Watts! How many do we need?


Got a new amp. Accuphase P-4600. It’s great. I love it. 
150 watts into 8 ohms, 300 watts into 4 ohms and it has meters so I can see wattage. Have them set on freeze so I can see the highest wattage during the session.

My Harbeth speakers are not very efficient. Around 86db. Their impedance is an even 6 ohms dipping no lower than 5.8 ohms. 

Playing HiRes dynamic classical recordings  ( Tchaikovsky , Mahler) at room filling volumes I have yet to exceed 1watt.. 

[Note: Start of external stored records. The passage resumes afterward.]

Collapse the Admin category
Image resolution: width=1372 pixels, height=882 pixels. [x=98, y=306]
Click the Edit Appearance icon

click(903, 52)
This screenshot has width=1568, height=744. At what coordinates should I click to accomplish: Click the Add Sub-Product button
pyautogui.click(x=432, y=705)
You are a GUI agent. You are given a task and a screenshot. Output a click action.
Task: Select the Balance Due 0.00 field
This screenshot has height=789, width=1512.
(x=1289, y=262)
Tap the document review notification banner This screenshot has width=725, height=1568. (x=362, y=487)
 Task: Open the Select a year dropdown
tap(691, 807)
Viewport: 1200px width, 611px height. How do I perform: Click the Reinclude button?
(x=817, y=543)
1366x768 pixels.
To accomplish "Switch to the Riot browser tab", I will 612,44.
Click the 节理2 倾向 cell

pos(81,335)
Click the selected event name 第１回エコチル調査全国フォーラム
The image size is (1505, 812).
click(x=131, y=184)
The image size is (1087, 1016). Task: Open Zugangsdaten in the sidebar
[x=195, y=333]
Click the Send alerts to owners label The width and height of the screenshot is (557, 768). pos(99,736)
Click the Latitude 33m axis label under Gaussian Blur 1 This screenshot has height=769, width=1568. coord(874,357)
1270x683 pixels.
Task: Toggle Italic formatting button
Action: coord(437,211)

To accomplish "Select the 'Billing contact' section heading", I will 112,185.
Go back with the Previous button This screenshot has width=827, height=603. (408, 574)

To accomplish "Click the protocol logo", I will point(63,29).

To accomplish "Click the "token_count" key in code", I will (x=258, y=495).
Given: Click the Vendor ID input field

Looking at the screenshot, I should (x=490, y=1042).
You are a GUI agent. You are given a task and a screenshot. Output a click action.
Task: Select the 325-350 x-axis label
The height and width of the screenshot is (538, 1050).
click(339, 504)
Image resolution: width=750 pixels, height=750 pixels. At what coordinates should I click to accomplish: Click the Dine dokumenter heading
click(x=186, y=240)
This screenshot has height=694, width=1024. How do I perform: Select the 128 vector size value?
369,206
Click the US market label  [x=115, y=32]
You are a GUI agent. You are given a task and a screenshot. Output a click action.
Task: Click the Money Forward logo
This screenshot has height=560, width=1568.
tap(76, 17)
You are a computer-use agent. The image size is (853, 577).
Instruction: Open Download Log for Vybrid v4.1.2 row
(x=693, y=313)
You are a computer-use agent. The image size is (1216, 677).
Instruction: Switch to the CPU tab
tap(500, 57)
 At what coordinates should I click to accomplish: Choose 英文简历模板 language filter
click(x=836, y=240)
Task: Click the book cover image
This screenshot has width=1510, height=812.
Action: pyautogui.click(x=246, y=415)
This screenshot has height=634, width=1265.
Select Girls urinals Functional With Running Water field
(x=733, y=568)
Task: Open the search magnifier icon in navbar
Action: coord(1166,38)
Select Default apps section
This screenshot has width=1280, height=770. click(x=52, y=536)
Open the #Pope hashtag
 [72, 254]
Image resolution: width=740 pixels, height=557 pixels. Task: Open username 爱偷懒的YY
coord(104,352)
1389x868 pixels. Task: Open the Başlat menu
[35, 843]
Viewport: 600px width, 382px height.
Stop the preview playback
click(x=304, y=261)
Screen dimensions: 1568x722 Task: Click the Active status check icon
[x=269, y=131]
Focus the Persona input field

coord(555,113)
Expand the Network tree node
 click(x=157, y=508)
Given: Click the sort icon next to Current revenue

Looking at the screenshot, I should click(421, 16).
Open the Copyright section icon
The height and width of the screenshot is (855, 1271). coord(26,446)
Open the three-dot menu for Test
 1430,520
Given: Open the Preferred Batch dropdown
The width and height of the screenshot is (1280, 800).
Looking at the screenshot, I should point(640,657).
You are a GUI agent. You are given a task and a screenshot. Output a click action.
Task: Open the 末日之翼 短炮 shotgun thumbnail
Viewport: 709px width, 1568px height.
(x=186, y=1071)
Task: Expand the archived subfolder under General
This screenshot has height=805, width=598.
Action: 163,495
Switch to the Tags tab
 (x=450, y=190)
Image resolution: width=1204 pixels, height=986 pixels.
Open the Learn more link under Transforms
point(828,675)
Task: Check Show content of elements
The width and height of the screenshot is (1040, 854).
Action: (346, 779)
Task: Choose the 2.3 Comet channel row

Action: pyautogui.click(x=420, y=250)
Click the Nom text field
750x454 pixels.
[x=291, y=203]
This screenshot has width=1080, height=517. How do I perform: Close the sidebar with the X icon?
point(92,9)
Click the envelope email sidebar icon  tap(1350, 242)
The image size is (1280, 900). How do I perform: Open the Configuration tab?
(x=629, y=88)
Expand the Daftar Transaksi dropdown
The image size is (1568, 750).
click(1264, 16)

Amps today offer a lot of watts some going to 600 even 1200 watts. Even if you have inefficient speakers with an impedance that dips down to 2 ohms do we need all this wattage or should we be focusing on current instead? 

jfrmusic

@jfrmusic it was noted here in my post above.. you may ask Accuphase support and update us on their  detailed spec details for this AB amp design! 

@weatcoastaudiophile

Still don’t understand how you calculated your number from those specs but you were on the money. Here’s the response from Accuphase. 
 

The actual amount of Class A bias for the P-4600 is not a fixed amount and will vary depending on the load of the speaker.  For most speakers it should have around 8W – 10W of class A bias but that could be less for speakers if they have less than 4 ohm impedance.  The exact method for how Accuphase applies bias to its output transistors is considered proprietary information and they do not allow us to publish more than that.

@westcoastaudiophile

As a follow up I guess I’m mostly running in Class A since I have not been able push my meters pass 1 watt. 

@ifrmusic thanks for asking Accuphase support! being advanced analog circuit designer it’s not hard for me to estimate AB class amp linear (A class) range, sorry for not explaining to you all boring details of my calculation, which could be lengthy!